> Passage provided
----

In the output file, note the Sandbox: line: That is the full path to your job sandbox for the run. It was created just for your job, and it was removed as soon as your job finished.

Next, look at the output that appears after the Sandbox: line; it is the output from the ls command in the script. It shows all of the files in your job sandbox, as they existed at the end of the execution of sandbox.sh. The files are:

.chirp.config Configuration for an advanced feature
.job.ad The job ClassAd
.machine.ad The machine ClassAd
_condor_stderr Saved standard error from the job
_condor_stdout Saved standard output from the job
condor_exec.exe The executable, renamed from sandbox.sh
tmp/, var/tmp/ Directories in which to put temporary files

So, HTCondor wrote copies of the job and machine ads (for use by the job, if desired), transferred your executable (sandbox.sh), renamed it (condor_exec.exe), ran it, and saved its standard output and standard error into files. Notice that your submit file, which was in the same directory on the submit machine as your executable, was not transferred, nor were any other files that happened to be in directory with the submit file.

Now that we know something about the sandbox, we can transfer more files to and from it.

Running a Job With Input Files

Next, you will run a job that requires an input file. Remember, the initial job sandbox will contain only the renamed job executable, unless you tell HTCondor explicitly about every other file that needs to be transferred. Fortunately, this is easy.

Here is a Python script that takes the name of an input file (containing one word per line) from the command line, counts the number of times each (lowercased) word occurs in the text, and prints out the final list of words and their counts.

#!/usr/bin/env python

import os
import sys

if len(sys.argv) != 2:
    print 'Usage: %s DATA' % (os.path.basename(sys.argv[0]))
    sys.exit(1)
input_filename = sys.argv[1]

words = {}

my_file = open(input_filename, 'r')
for line in my_file:
    word = line.strip().lower()
    if word in words:
        words[word] += 1
    else:
        words[word] = 1
my_file.close()

for word in sorted(words.keys()):
    print '%8d %s' % (words[word], word)
  1. Save the Python script in a file named freq.py.
  2. Download the input file for the script (263K lines, ~1.4 MB) and save it in your submit directory:

    username@learn $ wget http://proxy.chtc.wisc.edu/SQUID/osgschool20/intro-2.1-words.txt
    
  3. Create a submit file for the freq.py executable.

  4. Add a line to tell HTCondor to transfer the input file:

    transfer_input_files = intro-2.1-words.txt
    

    As with all submit file commands, it does not matter where this line goes, as long as it comes before the word queue.

  5. Do not forget to add a line to name the input file as the argument to the Python script.

  6. Submit the job, wait for it to finish, and check the output!

If things do not work the first time, keep trying! At this point in the exercises, we are telling you less and less explicitly how to do steps that you have done before. If you get stuck, ask for help in the #intro-to-htc Slack channel.

Note

If you want to transfer more than one input file, list all of them on a single transfer_input_files command, separated by commas. For example, if there are three input files:

transfer_input_files = a.txt, b.txt, c.txt

Transferring Output Files

So far, we have relied on programs that send their output to the standard output and error streams, which HTCondor captures, saves, and returns back to the submit directory. But what if your program writes one or more files for its output? How do you tell HTCondor to bring them back?

----

> Short exercise 1
In the HTCondor tutorial passage, what is the executable sandbox.sh renamed to inside the job sandbox?
> Short exercise 2
Duplicate the part of the HTCondor tutorial passage between "sys.exit(1)" and "my_file.close()", inclusive.

> Information provided
----

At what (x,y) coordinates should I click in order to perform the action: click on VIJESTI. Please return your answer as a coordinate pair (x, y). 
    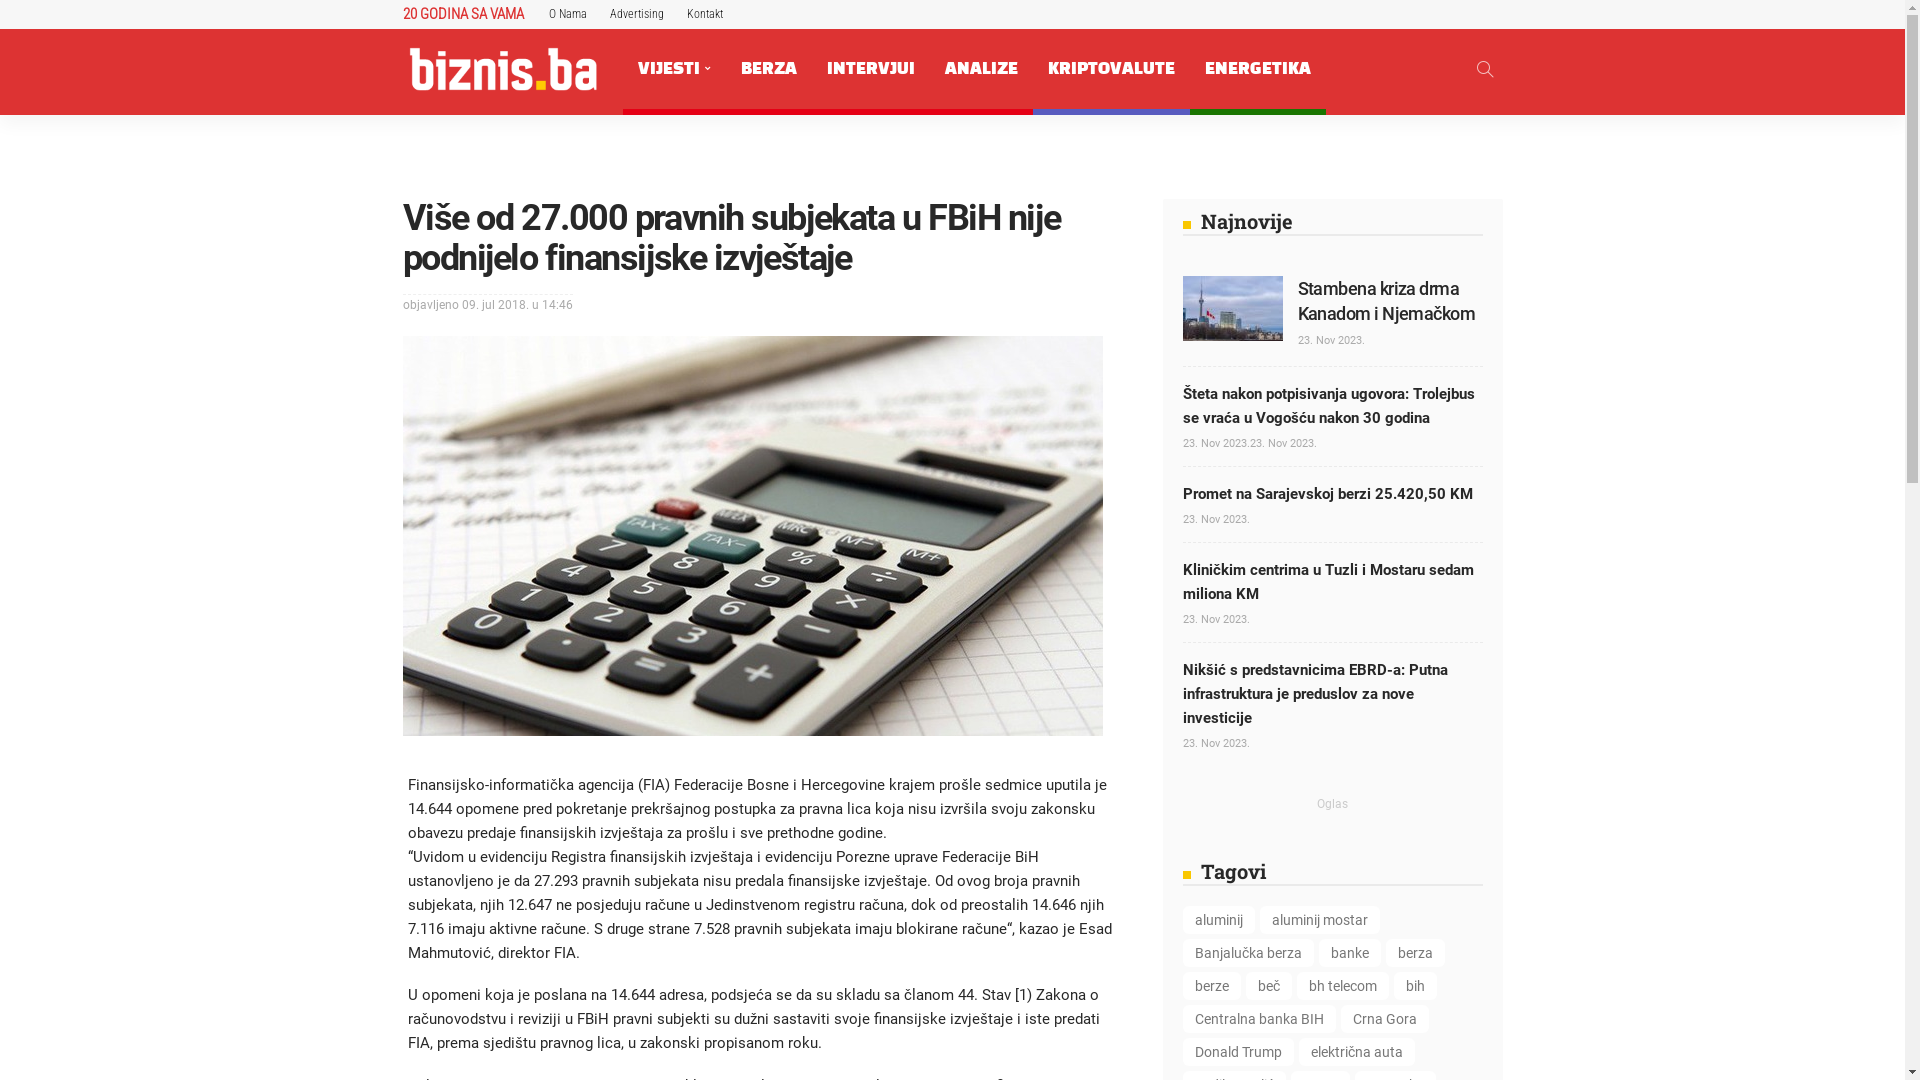
    Looking at the image, I should click on (674, 69).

----

> Answer 1
condor_exec.exe

> Answer 2
sys.exit(1)
input_filename = sys.argv[1]

words = {}

my_file = open(input_filename, 'r')
for line in my_file:
    word = line.strip().lower()
    if word in words:
        words[word] += 1
    else:
        words[word] = 1
my_file.close()